**WORK ORDER**
Nothing in the entries should be altered. Write them out in full.

**RECORDS FOR THE TASK**
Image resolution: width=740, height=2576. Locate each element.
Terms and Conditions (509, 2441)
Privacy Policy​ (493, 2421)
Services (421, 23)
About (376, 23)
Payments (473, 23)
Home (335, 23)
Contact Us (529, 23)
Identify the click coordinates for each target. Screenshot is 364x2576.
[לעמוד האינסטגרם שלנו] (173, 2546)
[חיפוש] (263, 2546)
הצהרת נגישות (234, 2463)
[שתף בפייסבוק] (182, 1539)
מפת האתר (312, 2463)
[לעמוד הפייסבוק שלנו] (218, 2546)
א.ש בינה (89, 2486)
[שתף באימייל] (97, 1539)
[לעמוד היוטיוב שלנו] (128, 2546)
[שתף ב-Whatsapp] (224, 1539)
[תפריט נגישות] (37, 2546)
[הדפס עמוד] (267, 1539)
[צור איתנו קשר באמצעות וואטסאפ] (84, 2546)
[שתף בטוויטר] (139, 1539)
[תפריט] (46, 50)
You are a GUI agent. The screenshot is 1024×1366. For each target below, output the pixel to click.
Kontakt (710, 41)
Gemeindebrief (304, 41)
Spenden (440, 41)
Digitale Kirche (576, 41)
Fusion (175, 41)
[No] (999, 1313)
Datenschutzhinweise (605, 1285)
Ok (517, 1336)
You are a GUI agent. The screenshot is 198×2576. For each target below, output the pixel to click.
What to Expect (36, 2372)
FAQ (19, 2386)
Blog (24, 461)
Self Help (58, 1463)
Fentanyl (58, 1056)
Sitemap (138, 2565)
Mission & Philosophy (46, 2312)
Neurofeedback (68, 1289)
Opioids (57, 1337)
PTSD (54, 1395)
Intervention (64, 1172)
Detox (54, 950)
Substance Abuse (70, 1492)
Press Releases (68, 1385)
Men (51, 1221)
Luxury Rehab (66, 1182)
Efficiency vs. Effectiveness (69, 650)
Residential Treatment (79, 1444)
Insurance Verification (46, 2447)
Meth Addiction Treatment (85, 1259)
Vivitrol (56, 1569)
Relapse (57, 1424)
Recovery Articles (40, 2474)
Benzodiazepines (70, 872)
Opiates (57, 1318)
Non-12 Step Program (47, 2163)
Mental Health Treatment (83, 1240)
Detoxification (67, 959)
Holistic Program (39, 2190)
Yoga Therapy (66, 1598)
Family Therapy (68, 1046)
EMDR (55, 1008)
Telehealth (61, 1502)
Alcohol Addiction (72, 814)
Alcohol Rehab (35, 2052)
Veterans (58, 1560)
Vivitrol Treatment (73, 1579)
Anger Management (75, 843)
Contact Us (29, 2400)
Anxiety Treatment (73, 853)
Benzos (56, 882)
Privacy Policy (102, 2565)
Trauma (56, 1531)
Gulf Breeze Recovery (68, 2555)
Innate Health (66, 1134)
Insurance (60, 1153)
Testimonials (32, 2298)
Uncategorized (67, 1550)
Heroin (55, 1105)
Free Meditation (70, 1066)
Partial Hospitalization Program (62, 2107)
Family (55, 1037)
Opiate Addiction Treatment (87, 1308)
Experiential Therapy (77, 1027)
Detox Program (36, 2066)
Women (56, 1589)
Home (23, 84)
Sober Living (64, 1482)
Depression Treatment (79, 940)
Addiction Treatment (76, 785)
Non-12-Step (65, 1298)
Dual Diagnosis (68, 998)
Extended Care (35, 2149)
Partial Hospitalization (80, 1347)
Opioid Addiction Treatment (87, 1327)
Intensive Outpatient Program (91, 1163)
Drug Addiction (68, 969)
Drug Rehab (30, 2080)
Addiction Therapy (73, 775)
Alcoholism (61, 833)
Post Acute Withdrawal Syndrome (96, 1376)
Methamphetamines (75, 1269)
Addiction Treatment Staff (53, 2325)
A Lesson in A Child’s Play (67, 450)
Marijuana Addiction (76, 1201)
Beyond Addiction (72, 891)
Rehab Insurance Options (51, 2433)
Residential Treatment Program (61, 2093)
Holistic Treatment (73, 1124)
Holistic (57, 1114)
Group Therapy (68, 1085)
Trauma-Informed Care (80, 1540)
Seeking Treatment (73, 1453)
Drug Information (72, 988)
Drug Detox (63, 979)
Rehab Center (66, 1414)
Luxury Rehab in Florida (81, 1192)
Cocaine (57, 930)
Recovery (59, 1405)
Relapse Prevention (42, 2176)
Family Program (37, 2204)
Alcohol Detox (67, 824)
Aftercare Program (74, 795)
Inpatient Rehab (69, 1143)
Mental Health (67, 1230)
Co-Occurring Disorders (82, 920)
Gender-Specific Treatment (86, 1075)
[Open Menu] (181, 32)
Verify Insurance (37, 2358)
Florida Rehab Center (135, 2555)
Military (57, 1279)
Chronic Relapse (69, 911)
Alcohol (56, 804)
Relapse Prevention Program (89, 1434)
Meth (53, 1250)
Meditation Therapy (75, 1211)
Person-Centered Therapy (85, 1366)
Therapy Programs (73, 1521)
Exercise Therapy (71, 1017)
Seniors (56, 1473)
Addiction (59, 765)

**RESPONSE FOR THIS EXERCISE**
Image resolution: width=740, height=2576. Locate each element.
Terms and Conditions (509, 2441)
Privacy Policy​ (493, 2421)
Services (421, 23)
About (376, 23)
Payments (473, 23)
Home (335, 23)
Contact Us (529, 23)
Identify the click coordinates for each target. Screenshot is 364x2576.
[לעמוד האינסטגרם שלנו] (173, 2546)
[חיפוש] (263, 2546)
הצהרת נגישות (234, 2463)
[שתף בפייסבוק] (182, 1539)
מפת האתר (312, 2463)
[לעמוד הפייסבוק שלנו] (218, 2546)
א.ש בינה (89, 2486)
[שתף באימייל] (97, 1539)
[לעמוד היוטיוב שלנו] (128, 2546)
[שתף ב-Whatsapp] (224, 1539)
[תפריט נגישות] (37, 2546)
[הדפס עמוד] (267, 1539)
[צור איתנו קשר באמצעות וואטסאפ] (84, 2546)
[שתף בטוויטר] (139, 1539)
[תפריט] (46, 50)
You are a GUI agent. The screenshot is 1024×1366. For each target below, output the pixel to click.
Kontakt (710, 41)
Gemeindebrief (304, 41)
Spenden (440, 41)
Digitale Kirche (576, 41)
Fusion (175, 41)
[No] (999, 1313)
Datenschutzhinweise (605, 1285)
Ok (517, 1336)
You are a GUI agent. The screenshot is 198×2576. For each target below, output the pixel to click.
What to Expect (36, 2372)
FAQ (19, 2386)
Blog (24, 461)
Self Help (58, 1463)
Fentanyl (58, 1056)
Sitemap (138, 2565)
Mission & Philosophy (46, 2312)
Neurofeedback (68, 1289)
Opioids (57, 1337)
PTSD (54, 1395)
Intervention (64, 1172)
Detox (54, 950)
Substance Abuse (70, 1492)
Press Releases (68, 1385)
Men (51, 1221)
Luxury Rehab (66, 1182)
Efficiency vs. Effectiveness (69, 650)
Residential Treatment (79, 1444)
Insurance Verification (46, 2447)
Meth Addiction Treatment (85, 1259)
Vivitrol (56, 1569)
Relapse (57, 1424)
Recovery Articles (40, 2474)
Benzodiazepines (70, 872)
Opiates (57, 1318)
Non-12 Step Program (47, 2163)
Mental Health Treatment (83, 1240)
Detoxification (67, 959)
Holistic Program (39, 2190)
Yoga Therapy (66, 1598)
Family Therapy (68, 1046)
EMDR (55, 1008)
Telehealth (61, 1502)
Alcohol Addiction (72, 814)
Alcohol Rehab (35, 2052)
Veterans (58, 1560)
Vivitrol Treatment (73, 1579)
Anger Management (75, 843)
Contact Us (29, 2400)
Anxiety Treatment (73, 853)
Benzos (56, 882)
Privacy Policy (102, 2565)
Trauma (56, 1531)
Gulf Breeze Recovery (68, 2555)
Innate Health (66, 1134)
Insurance (60, 1153)
Testimonials (32, 2298)
Uncategorized (67, 1550)
Heroin (55, 1105)
Free Meditation (70, 1066)
Partial Hospitalization Program (62, 2107)
Family (55, 1037)
Opiate Addiction Treatment (87, 1308)
Experiential Therapy (77, 1027)
Detox Program (36, 2066)
Women (56, 1589)
Home (23, 84)
Sober Living (64, 1482)
Depression Treatment (79, 940)
Addiction Treatment (76, 785)
Non-12-Step (65, 1298)
Dual Diagnosis (68, 998)
Extended Care (35, 2149)
Partial Hospitalization (80, 1347)
Opioid Addiction Treatment (87, 1327)
Intensive Outpatient Program (91, 1163)
Drug Addiction (68, 969)
Drug Rehab (30, 2080)
Addiction Therapy (73, 775)
Alcoholism (61, 833)
Post Acute Withdrawal Syndrome (96, 1376)
Methamphetamines (75, 1269)
Addiction Treatment Staff (53, 2325)
A Lesson in A Child’s Play (67, 450)
Marijuana Addiction (76, 1201)
Beyond Addiction (72, 891)
Rehab Insurance Options (51, 2433)
Residential Treatment Program (61, 2093)
Holistic Treatment (73, 1124)
Holistic (57, 1114)
Group Therapy (68, 1085)
Trauma-Informed Care (80, 1540)
Seeking Treatment (73, 1453)
Drug Information (72, 988)
Drug Detox (63, 979)
Rehab Center (66, 1414)
Luxury Rehab in Florida (81, 1192)
Cocaine (57, 930)
Recovery (59, 1405)
Relapse Prevention (42, 2176)
Family Program (37, 2204)
Alcohol Detox (67, 824)
Aftercare Program (74, 795)
Inpatient Rehab (69, 1143)
Mental Health (67, 1230)
Co-Occurring Disorders (82, 920)
Gender-Specific Treatment (86, 1075)
[Open Menu] (181, 32)
Verify Insurance (37, 2358)
Florida Rehab Center (135, 2555)
Military (57, 1279)
Chronic Relapse (69, 911)
Alcohol (56, 804)
Relapse Prevention Program (89, 1434)
Meth (53, 1250)
Meditation Therapy (75, 1211)
Person-Centered Therapy (85, 1366)
Therapy Programs (73, 1521)
Exercise Therapy (71, 1017)
Seniors (56, 1473)
Addiction (59, 765)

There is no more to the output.